Le portail Zéro logement vacant a été piraté, une attaque que revendique le duo français ZeroBytes, exposant 149 millions d'enregistrements de données personnelles et foncières. Selon les premières estimations, près de 48 millions d'individus pourraient être affectés par cette fuite massive, qui dépasse largement l'attaque menée par le même groupe contre le fisc (678 000 contribuables).

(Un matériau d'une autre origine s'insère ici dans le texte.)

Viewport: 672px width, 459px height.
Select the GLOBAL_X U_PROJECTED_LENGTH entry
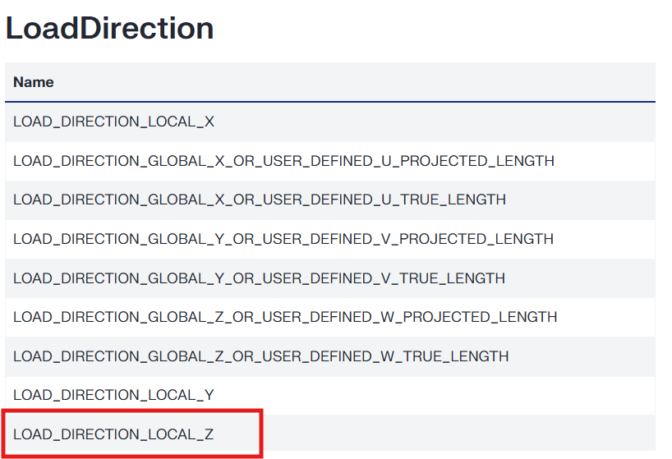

Les données dérobées regroupent noms, prénoms, adresses complètes, dates de naissance et identifiants de biens immobiliers, permettant une cartographie précise du patrimoine foncier. Les pirates ont également exfiltré des contacts et identifiants d'agents des collectivités territoriales, ouvrant la voie à des campagnes de phishing ciblées et à des attaques par rebond sur les réseaux locaux. Le site reste inaccessible depuis l'intrusion.

Points d'attention

  • ZeroBytes revendique l'attaque comme une démonstration technique des failles de sécurité publique, après avoir déjà ciblé le fisc français avec la même méthode caractéristique.
  • La plateforme centralisait des informations sensibles pour aider les communes à localiser les logements inoccupés, créant involontairement un point de concentration très exposé aux intrusions.
  • Les victimes n'ont jamais visité le portail, leurs données y figurant sans leur contrôle, ce qui complique toute démarche de protection ou d'effacement de cette empreinte numérique.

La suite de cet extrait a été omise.